There are six established hiking trails on the Carrizo Plain National Monument : Soda Lake trail and boardwalk, Overlook Hill, Wallace Creek, Painted Rock, the Caliente Ridge trail and the Caliente Mountain Access Trail.
Overlook Hill is located on the west side of Soda Lake Road, two miles from the north entrance. There is a short, steep, 500 feet long trail from the parking area to the the top. This overlook provides the best view of Soda Lake - don't miss it. There is a restroom and informational kiosk at the parking lot. The Overlook Hill trailhead is located at: N 35° 14' 22.54", W 119° 54' 28.38" (35.239594, -119.907884).
The Soda Lake trail begins at Soda Lake Road, across from Overlook Hill, and takes visitors to the edge of Soda Lake. Round trip, the trail is .9 miles. Soda Lake is dry much of the year but during the wet season, you may see wildflowers, fairy shrimp, sandhill cranes, avocets, stilts and other shore or aquatic birds. Throughout the remainder of the year, visitors may view one of California´s last remaining alkali wetlands with its unique and rare plant community of very salt tolerant plants. Soda Lake is a massive expanse of alkali and mud with a beauty all its own. A boardwalk begins at the edge of Soda Lake and allows visitors to view the Lake up close while protecting sensitive habitat. It is nearly one-half mile in length. Benches are available for sitting. Construction of the boardwalk was completed in the spring of 2001 primarily by a number of the California Youth Authority with help from volunteers and a local Bakersfield boy scout troop. The actual boardwalk is made out of recycled milk cartons. Restroom facilities and parking are available at the Overlook. Please do not drive to the Lake. The Soda Lake trailhead is located at: N 35° 14' 30.05", W 119° 54' 26.61" (35.24168, -119.907393).
The Wallace Creek trail, on Elkhorn Road, takes visitors up a slight incline for 1/4 mile to view the famous offset creek bed along the San Andreas Fault. Information and parking are available at the site but there are no facilities. The Wallace Creek interpretive trail, which explains the geology of the San Andreas Fault, is a total round trip of 1.4 miles. The Wallace Creek trailhead is located at: N 35° 16' 2.92", W 119° 49' 37.44" (35.267494,-119.827143)
The gently sloping Painted Rock trail is 1.4 miles round trip. Parking and facilities are available at the trail head which leads to the sacred site of Chumash rock art. To access Painted Rock and/or the Painted Rock trail you need a reservation. Reservation must be made at www.recreation.gov or by calling 1-877-444-6777. Visit the Heritage Sites / Painted Rock page for more information.

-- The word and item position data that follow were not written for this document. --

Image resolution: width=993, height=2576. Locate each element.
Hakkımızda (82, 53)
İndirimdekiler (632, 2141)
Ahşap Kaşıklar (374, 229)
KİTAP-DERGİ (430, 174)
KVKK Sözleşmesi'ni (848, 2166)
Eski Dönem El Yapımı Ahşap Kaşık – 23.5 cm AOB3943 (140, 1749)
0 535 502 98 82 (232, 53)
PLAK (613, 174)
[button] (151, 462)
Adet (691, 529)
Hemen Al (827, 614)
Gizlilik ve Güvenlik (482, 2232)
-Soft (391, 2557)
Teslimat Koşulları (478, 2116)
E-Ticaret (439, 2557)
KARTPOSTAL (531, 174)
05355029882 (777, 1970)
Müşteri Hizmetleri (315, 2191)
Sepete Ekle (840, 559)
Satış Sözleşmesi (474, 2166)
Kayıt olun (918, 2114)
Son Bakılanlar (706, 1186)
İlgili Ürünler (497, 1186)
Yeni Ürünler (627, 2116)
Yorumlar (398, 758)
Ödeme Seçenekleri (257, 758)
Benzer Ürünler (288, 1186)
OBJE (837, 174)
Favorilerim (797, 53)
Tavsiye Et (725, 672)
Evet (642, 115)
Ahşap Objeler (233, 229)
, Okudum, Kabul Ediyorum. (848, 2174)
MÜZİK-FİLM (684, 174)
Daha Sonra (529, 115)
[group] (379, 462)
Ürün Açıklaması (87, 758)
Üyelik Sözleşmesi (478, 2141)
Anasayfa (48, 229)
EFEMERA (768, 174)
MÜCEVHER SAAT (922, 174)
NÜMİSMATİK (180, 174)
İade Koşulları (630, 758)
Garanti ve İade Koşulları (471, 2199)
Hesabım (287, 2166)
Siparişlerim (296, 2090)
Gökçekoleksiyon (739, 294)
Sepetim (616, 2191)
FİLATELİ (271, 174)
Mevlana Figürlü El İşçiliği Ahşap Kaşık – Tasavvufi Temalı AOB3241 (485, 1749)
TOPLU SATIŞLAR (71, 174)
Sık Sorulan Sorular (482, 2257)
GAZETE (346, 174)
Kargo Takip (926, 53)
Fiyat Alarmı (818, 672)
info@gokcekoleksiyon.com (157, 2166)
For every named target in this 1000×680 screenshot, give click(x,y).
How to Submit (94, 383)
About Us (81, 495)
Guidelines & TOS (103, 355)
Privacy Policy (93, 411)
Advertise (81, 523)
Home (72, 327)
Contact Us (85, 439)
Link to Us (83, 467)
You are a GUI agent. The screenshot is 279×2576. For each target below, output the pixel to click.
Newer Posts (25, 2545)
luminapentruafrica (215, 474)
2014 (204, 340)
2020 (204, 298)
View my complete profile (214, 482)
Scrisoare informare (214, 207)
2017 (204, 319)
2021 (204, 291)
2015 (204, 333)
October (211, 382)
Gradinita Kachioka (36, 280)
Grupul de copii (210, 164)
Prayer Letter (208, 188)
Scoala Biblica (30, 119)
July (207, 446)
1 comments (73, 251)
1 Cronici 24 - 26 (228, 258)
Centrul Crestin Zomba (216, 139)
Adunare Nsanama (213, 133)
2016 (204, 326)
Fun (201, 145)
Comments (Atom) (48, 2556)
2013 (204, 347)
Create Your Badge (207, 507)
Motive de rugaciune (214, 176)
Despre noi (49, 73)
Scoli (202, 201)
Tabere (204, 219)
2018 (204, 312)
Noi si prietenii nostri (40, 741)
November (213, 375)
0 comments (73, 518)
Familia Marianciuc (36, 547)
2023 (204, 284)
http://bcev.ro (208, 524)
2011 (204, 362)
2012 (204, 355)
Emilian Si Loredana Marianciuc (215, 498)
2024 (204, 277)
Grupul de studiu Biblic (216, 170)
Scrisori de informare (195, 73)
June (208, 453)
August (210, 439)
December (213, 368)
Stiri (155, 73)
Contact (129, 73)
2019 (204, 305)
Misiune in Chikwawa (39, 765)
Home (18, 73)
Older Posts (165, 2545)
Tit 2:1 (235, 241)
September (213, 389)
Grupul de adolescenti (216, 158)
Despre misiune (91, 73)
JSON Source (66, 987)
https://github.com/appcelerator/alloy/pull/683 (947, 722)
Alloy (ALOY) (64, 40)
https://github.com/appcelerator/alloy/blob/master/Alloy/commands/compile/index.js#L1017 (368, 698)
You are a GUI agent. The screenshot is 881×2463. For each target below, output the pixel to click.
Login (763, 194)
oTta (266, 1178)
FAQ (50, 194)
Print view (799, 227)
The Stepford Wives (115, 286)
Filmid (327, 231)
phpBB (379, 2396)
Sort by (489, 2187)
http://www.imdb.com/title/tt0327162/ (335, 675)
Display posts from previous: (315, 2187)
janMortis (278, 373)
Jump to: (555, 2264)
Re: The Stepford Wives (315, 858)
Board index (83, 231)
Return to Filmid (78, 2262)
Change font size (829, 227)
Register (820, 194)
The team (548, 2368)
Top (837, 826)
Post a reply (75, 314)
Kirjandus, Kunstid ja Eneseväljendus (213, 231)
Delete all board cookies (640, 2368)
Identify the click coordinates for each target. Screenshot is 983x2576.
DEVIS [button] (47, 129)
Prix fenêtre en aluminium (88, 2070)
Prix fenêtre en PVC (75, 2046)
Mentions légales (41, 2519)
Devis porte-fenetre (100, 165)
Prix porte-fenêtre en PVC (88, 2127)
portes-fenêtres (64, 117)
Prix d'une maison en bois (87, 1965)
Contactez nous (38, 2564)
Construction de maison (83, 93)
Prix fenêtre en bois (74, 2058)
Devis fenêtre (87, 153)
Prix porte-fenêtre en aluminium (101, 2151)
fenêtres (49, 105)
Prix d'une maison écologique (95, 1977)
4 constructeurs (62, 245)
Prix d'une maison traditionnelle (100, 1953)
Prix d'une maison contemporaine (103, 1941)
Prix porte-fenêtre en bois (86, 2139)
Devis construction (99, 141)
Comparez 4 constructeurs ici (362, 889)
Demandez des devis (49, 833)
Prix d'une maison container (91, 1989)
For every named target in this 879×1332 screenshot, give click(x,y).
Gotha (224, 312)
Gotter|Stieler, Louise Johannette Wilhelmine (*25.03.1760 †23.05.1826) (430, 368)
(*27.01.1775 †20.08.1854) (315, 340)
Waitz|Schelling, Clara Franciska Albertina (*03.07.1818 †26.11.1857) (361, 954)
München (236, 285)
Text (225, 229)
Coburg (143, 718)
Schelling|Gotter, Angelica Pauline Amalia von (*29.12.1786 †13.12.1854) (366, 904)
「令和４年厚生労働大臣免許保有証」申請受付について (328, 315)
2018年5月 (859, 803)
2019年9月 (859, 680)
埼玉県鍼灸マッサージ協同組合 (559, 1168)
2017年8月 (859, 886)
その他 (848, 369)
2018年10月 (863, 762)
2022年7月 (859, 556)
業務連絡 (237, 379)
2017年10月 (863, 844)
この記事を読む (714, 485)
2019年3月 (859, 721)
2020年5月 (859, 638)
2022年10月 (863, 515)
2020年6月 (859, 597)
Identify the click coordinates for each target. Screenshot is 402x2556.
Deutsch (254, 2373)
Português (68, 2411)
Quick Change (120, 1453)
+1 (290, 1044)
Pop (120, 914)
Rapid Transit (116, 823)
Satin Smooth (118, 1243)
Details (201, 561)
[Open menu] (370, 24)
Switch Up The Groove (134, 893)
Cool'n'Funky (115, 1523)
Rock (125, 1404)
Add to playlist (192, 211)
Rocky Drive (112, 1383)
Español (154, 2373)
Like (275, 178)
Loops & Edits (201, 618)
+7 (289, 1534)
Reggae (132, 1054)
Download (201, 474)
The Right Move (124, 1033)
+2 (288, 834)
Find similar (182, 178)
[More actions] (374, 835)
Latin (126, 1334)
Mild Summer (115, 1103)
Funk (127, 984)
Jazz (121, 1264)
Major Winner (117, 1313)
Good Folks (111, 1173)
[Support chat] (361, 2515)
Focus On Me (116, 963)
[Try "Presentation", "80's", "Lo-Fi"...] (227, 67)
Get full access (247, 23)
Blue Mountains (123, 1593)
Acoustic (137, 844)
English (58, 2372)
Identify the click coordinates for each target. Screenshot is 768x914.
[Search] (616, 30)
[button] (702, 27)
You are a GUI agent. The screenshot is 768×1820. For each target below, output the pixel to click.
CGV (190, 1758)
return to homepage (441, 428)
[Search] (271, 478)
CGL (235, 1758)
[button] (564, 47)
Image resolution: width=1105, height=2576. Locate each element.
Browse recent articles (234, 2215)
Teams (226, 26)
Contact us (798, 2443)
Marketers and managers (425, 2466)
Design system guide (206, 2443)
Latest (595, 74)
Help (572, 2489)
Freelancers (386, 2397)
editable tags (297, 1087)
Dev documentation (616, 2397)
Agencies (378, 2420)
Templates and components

The Painted Rock trailhead is located at: N 35° 9' 14.82", W 119° 51' 56.34" (35.154118,-119.865649).
The trail head for the Caliente Mountain Ridge trail is located about .1 mile north of the junction of the Caliente Mountain Road and the Caliente Ridge Road. The Caliente Ridge Road / Trail is open to non-motorized vehicles only. This trail ends at Caliente Mountain a distance of 8.3 miles. The trail is a moderate hike along the beautiful Caliente Ridge providing incredible views of much of the Carrizo Plain National Monument and parts of the Cuyama Valley. There is a parking area at the trail head; limited facilities are available below at the Selby Camping Area at the bottom of the mountains west of Soda Lake Road. The Caliente Mountain Ridge trailhead is located at: N 35° 6' 35.93", W 119° 51' 9.19" 35.109982,-119.852553.
BLM obtained an easment for the Caliente Mountain Access Trail in 1968, about twenty years before BLM acquired lands and access to Caliente Mountain from the east. Trail was constructed during the 1980s. The trail climbs steeply up the southwest flank of Caliente Moutain. The trail head is located on the north side of State Highway 166 just west of the bridge that crosses the Cuyama River about 14 miles west of New Cuyama.
Biking in the Carrizo Plain National Monument is a great way to see many of its hidden beauties while getting in a good workout! Keep in mind that much of the CPNM is sensitive habitat, therefore bicycles are allowed on existing roads only. Livestock trails are not considered roads and are closed to bicycle use.
Be aware that winter rains make roads very slick and impassable within the Monument. During these times access to most trails will not be available.